I just got a chance to read a transcript of this speech delivered by Cisco General Counsel Mark Chandler at Northwestern Law’s Securities Regulation Institute. I was very happy to see that Chandler said what many of us have been thinking since we arrived on the scene: despite the fact that law is really a business, it is run like a club (and not an open one at that … more like the last of the exclusive guilds to quote the speech). Yet Chandler argues that lawyers are not immune from the pressures that drive other businesses — profit, value, competition. Really? Lawyers subject to competition and vulnerable to the dissemination of information via technology? Before you run off and read the speech, I think a few observations are in order.
First, if I hadn’t read this speech I would have gone on thinking I was alone in my desire for business sanity in the upside-down world of law where doing things slowly is considered good (more billable hours) and digging into every inane point of argument is considered a virtue rather than what it often is: a waste of precious time and resources.
Second, it’s incredibly frustrating to realize that the speech and entire underlying discussion falls on deaf ears for the very reasons Chandler points out — too many people have been making too much money for too long to change the way things are done. The inconceivably inefficient law firm practices about which Chandler writes have been hallowed by time, tradition, and use; and nobody is going to change that. Forget it Mark … others have met an untimely end pursuing dreams of a more efficient way to practice law. Save yourself and get with the program.
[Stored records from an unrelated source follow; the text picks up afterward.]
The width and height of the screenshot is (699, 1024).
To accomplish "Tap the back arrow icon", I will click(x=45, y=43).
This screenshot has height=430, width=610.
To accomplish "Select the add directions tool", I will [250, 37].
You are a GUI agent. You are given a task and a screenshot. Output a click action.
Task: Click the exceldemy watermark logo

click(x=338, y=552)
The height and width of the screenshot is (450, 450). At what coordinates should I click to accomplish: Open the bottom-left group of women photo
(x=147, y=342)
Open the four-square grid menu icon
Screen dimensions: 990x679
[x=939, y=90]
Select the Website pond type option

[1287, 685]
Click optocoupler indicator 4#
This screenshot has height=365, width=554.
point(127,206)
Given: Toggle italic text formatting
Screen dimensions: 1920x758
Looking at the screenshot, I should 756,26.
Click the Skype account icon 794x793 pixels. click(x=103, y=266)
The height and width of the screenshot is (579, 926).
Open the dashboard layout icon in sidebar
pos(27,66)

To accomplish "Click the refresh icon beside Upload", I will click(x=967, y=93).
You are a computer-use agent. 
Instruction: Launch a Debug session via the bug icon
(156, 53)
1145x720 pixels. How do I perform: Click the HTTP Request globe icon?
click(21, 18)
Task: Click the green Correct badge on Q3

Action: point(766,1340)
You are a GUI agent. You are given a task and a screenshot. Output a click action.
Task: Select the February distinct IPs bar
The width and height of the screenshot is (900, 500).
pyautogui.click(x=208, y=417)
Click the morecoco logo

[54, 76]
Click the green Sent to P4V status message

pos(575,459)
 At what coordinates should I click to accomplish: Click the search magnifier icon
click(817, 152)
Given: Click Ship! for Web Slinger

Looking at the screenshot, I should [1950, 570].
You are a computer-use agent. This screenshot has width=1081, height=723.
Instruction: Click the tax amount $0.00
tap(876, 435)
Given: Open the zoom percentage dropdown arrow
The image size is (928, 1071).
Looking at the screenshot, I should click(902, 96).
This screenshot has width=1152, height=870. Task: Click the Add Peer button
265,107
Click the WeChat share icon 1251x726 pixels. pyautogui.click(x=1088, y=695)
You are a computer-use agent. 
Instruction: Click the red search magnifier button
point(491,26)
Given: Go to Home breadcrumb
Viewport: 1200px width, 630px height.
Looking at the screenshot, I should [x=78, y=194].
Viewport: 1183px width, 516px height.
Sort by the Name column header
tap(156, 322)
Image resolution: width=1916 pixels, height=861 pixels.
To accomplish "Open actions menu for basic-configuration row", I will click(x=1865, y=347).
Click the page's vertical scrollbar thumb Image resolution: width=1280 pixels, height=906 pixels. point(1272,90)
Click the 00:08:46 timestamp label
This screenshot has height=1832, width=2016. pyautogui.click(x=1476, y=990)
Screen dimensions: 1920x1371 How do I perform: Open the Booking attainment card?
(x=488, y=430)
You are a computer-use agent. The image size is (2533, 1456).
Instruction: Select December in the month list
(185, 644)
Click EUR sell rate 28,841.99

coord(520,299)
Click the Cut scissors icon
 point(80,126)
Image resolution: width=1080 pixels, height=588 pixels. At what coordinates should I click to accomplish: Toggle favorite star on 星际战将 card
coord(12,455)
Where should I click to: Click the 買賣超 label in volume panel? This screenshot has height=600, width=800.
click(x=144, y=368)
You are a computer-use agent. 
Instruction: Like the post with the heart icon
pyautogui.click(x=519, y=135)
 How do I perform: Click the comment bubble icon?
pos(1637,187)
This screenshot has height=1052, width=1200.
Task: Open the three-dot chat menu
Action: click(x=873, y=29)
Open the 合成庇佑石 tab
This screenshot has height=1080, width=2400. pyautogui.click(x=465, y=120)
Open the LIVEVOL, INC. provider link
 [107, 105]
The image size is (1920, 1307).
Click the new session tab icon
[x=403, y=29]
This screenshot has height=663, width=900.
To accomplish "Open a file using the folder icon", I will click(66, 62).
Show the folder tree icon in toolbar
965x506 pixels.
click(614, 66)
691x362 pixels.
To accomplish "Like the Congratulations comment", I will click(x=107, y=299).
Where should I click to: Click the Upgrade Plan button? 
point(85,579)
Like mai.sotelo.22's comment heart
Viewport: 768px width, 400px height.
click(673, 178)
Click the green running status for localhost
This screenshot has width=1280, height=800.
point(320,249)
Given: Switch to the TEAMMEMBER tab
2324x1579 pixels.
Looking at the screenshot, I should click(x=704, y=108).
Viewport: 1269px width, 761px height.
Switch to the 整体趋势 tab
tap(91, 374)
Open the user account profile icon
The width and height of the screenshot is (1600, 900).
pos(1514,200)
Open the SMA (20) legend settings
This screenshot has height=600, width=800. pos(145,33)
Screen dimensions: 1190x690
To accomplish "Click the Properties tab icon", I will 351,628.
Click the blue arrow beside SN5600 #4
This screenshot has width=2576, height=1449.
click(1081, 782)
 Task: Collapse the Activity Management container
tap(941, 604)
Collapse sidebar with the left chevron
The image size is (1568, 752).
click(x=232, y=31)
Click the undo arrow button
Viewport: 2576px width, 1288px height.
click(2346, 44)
Finally, how do you change the behavior of lawyers, judges, or legislators that can suppress innovations that challenge their control? How do you go about introducing disruptive practices into the bloodstream of a system designed to resist change at all cost? Think I’m asking an abstract question? Consider for example the committee at the 18th Circuit Court tasked by the Illinois Supreme Court with implementing electronic filing. Despite the fact that e-filing was implemented 3 years ago, users have been slow to adopt it. We have now concluded that until e-filing becomes mandatory we won’t achieve a user base of any size. This means to enlarge the current user pool the committee has to think of ways to induce voluntary participation by lawyers and judges. We have yet to come up with a compelling idea. Why? Because we can neither offer them a carrot nor use a stick: lawyers and judges have insulated themselves so successfully that they are immune even to the forces of culture and technology, much less the marketplace (what does that even mean to a judge?).
Of course big firms managed to jiu-jujitsu innovations like computer networks and the Internet as easily as they did PC’s in the 80’s or electric typewriters in the 50’s. They have always been able to count human nature as their ally: as each generation of associates makes partner they are seduced by the ultra-luxurious profits inherent to large firms (dubbed the “most profitable companies in the world”). In time the zeal of the outsider is replaced by the complacency of the insider eager to conserve their piece of the pie.
So much for the transformational power of technology to create a level playing field. Sorry Mark but I have to disagree with your conclusion on this: better technology has not made for a flatter firm structure, just fatter paychecks for insiders. But don’t be discouraged … maybe the next revolution in human productivity will change things?